* [Objective]: Can you copy the listing below line for line, leaving every character unchanged?

* [Material for this task]:

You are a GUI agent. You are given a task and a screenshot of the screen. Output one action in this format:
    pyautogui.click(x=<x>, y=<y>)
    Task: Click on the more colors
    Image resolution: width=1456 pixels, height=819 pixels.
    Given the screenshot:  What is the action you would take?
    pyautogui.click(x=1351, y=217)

* [Task output]:
You are a GUI agent. You are given a task and a screenshot of the screen. Output one action in this format:
    pyautogui.click(x=<x>, y=<y>)
    Task: Click on the more colors
    Image resolution: width=1456 pixels, height=819 pixels.
    Given the screenshot:  What is the action you would take?
    pyautogui.click(x=1351, y=217)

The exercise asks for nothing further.